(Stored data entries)

=-=-=

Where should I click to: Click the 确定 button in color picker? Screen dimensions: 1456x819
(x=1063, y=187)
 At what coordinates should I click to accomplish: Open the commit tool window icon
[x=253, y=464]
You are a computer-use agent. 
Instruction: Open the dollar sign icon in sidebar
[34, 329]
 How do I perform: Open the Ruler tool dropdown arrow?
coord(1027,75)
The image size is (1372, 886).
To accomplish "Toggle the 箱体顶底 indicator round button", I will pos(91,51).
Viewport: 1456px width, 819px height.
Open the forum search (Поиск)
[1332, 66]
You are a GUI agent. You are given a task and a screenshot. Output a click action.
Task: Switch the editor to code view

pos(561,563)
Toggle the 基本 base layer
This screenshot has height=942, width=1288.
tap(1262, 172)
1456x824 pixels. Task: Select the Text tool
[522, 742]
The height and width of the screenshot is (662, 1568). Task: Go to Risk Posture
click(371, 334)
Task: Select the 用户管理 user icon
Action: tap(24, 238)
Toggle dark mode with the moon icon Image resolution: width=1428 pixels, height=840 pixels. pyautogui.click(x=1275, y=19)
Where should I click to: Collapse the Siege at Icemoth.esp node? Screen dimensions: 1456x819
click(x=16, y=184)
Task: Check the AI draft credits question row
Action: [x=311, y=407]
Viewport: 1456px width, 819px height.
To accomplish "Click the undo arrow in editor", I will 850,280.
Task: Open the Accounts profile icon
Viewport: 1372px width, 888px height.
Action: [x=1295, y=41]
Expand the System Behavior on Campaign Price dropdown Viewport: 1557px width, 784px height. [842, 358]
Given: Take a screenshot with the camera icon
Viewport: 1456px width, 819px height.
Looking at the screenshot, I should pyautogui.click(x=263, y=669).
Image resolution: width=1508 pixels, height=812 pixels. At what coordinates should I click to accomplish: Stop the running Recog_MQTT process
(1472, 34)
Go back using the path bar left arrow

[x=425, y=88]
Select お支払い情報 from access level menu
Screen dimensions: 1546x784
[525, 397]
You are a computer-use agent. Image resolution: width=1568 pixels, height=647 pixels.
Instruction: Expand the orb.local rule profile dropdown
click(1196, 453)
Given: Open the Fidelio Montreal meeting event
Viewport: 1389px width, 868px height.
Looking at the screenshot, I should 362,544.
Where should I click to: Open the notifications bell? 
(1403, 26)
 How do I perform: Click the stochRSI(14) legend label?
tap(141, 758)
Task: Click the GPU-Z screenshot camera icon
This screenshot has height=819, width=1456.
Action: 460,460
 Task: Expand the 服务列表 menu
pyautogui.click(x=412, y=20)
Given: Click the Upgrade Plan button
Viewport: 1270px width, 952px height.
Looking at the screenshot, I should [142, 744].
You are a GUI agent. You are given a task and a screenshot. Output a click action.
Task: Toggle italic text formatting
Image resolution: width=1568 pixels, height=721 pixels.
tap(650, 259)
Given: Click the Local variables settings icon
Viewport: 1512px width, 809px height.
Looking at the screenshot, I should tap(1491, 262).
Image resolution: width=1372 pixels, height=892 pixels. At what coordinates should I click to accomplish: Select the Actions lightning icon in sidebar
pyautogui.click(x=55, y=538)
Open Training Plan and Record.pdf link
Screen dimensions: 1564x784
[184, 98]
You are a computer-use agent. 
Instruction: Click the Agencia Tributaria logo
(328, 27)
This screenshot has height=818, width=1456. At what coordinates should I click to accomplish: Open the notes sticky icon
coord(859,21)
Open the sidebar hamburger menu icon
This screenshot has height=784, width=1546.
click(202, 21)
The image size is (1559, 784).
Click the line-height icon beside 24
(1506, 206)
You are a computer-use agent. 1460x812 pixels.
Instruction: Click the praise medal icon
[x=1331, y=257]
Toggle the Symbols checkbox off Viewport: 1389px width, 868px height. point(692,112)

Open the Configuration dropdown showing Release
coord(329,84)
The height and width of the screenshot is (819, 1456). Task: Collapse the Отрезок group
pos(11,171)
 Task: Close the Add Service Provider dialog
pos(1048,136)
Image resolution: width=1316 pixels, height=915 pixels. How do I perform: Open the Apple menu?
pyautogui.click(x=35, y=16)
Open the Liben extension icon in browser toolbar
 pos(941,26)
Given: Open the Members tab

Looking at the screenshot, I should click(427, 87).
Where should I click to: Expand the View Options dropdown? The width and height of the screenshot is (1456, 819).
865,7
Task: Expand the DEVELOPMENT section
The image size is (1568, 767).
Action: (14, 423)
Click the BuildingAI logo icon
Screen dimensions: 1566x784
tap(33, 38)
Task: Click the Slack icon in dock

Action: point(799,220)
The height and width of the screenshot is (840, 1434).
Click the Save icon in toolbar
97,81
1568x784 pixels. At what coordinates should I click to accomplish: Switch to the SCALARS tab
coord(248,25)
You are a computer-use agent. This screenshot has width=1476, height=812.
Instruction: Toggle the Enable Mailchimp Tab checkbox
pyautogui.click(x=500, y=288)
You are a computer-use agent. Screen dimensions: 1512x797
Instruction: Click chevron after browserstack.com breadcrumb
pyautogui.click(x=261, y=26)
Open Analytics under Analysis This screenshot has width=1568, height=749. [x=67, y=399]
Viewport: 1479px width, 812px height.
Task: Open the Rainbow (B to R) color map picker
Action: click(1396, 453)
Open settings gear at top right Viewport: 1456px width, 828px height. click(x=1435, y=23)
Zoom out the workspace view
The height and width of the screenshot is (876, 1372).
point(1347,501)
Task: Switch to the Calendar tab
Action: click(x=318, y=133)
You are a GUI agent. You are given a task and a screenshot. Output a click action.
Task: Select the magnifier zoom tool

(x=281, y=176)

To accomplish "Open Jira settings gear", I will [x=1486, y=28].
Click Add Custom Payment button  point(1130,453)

=-=-=

=== INSTRUCTIONS TO FOLLOW ===
What you return should match the entries above exactly.

=== RESPONSE TO THE EXERCISE ===
Where should I click to: Click the 确定 button in color picker? Screen dimensions: 1456x819
(x=1063, y=187)
 At what coordinates should I click to accomplish: Open the commit tool window icon
[x=253, y=464]
You are a computer-use agent. 
Instruction: Open the dollar sign icon in sidebar
[34, 329]
 How do I perform: Open the Ruler tool dropdown arrow?
coord(1027,75)
The image size is (1372, 886).
To accomplish "Toggle the 箱体顶底 indicator round button", I will pos(91,51).
Viewport: 1456px width, 819px height.
Open the forum search (Поиск)
[1332, 66]
You are a GUI agent. You are given a task and a screenshot. Output a click action.
Task: Switch the editor to code view

pos(561,563)
Toggle the 基本 base layer
This screenshot has height=942, width=1288.
tap(1262, 172)
1456x824 pixels. Task: Select the Text tool
[522, 742]
The height and width of the screenshot is (662, 1568). Task: Go to Risk Posture
click(371, 334)
Task: Select the 用户管理 user icon
Action: tap(24, 238)
Toggle dark mode with the moon icon Image resolution: width=1428 pixels, height=840 pixels. pyautogui.click(x=1275, y=19)
Where should I click to: Collapse the Siege at Icemoth.esp node? Screen dimensions: 1456x819
click(x=16, y=184)
Task: Check the AI draft credits question row
Action: [x=311, y=407]
Viewport: 1456px width, 819px height.
To accomplish "Click the undo arrow in editor", I will 850,280.
Task: Open the Accounts profile icon
Viewport: 1372px width, 888px height.
Action: [x=1295, y=41]
Expand the System Behavior on Campaign Price dropdown Viewport: 1557px width, 784px height. [842, 358]
Given: Take a screenshot with the camera icon
Viewport: 1456px width, 819px height.
Looking at the screenshot, I should pyautogui.click(x=263, y=669).
Image resolution: width=1508 pixels, height=812 pixels. At what coordinates should I click to accomplish: Stop the running Recog_MQTT process
(1472, 34)
Go back using the path bar left arrow

[x=425, y=88]
Select お支払い情報 from access level menu
Screen dimensions: 1546x784
[525, 397]
You are a computer-use agent. Image resolution: width=1568 pixels, height=647 pixels.
Instruction: Expand the orb.local rule profile dropdown
click(1196, 453)
Given: Open the Fidelio Montreal meeting event
Viewport: 1389px width, 868px height.
Looking at the screenshot, I should 362,544.
Where should I click to: Open the notifications bell? 
(1403, 26)
 How do I perform: Click the stochRSI(14) legend label?
tap(141, 758)
Task: Click the GPU-Z screenshot camera icon
This screenshot has height=819, width=1456.
Action: 460,460
 Task: Expand the 服务列表 menu
pyautogui.click(x=412, y=20)
Given: Click the Upgrade Plan button
Viewport: 1270px width, 952px height.
Looking at the screenshot, I should [142, 744].
You are a GUI agent. You are given a task and a screenshot. Output a click action.
Task: Toggle italic text formatting
Image resolution: width=1568 pixels, height=721 pixels.
tap(650, 259)
Given: Click the Local variables settings icon
Viewport: 1512px width, 809px height.
Looking at the screenshot, I should tap(1491, 262).
Image resolution: width=1372 pixels, height=892 pixels. At what coordinates should I click to accomplish: Select the Actions lightning icon in sidebar
pyautogui.click(x=55, y=538)
Open Training Plan and Record.pdf link
Screen dimensions: 1564x784
[184, 98]
You are a computer-use agent. 
Instruction: Click the Agencia Tributaria logo
(328, 27)
This screenshot has height=818, width=1456. At what coordinates should I click to accomplish: Open the notes sticky icon
coord(859,21)
Open the sidebar hamburger menu icon
This screenshot has height=784, width=1546.
click(202, 21)
The image size is (1559, 784).
Click the line-height icon beside 24
(1506, 206)
You are a computer-use agent. 1460x812 pixels.
Instruction: Click the praise medal icon
[x=1331, y=257]
Toggle the Symbols checkbox off Viewport: 1389px width, 868px height. point(692,112)

Open the Configuration dropdown showing Release
coord(329,84)
The height and width of the screenshot is (819, 1456). Task: Collapse the Отрезок group
pos(11,171)
 Task: Close the Add Service Provider dialog
pos(1048,136)
Image resolution: width=1316 pixels, height=915 pixels. How do I perform: Open the Apple menu?
pyautogui.click(x=35, y=16)
Open the Liben extension icon in browser toolbar
 pos(941,26)
Given: Open the Members tab

Looking at the screenshot, I should click(427, 87).
Where should I click to: Expand the View Options dropdown? The width and height of the screenshot is (1456, 819).
865,7
Task: Expand the DEVELOPMENT section
The image size is (1568, 767).
Action: (14, 423)
Click the BuildingAI logo icon
Screen dimensions: 1566x784
tap(33, 38)
Task: Click the Slack icon in dock

Action: point(799,220)
The height and width of the screenshot is (840, 1434).
Click the Save icon in toolbar
97,81
1568x784 pixels. At what coordinates should I click to accomplish: Switch to the SCALARS tab
coord(248,25)
You are a computer-use agent. This screenshot has width=1476, height=812.
Instruction: Toggle the Enable Mailchimp Tab checkbox
pyautogui.click(x=500, y=288)
You are a computer-use agent. Screen dimensions: 1512x797
Instruction: Click chevron after browserstack.com breadcrumb
pyautogui.click(x=261, y=26)
Open Analytics under Analysis This screenshot has width=1568, height=749. [x=67, y=399]
Viewport: 1479px width, 812px height.
Task: Open the Rainbow (B to R) color map picker
Action: click(1396, 453)
Open settings gear at top right Viewport: 1456px width, 828px height. click(x=1435, y=23)
Zoom out the workspace view
The height and width of the screenshot is (876, 1372).
point(1347,501)
Task: Switch to the Calendar tab
Action: click(x=318, y=133)
You are a GUI agent. You are given a task and a screenshot. Output a click action.
Task: Select the magnifier zoom tool

(x=281, y=176)

To accomplish "Open Jira settings gear", I will [x=1486, y=28].
Click Add Custom Payment button  point(1130,453)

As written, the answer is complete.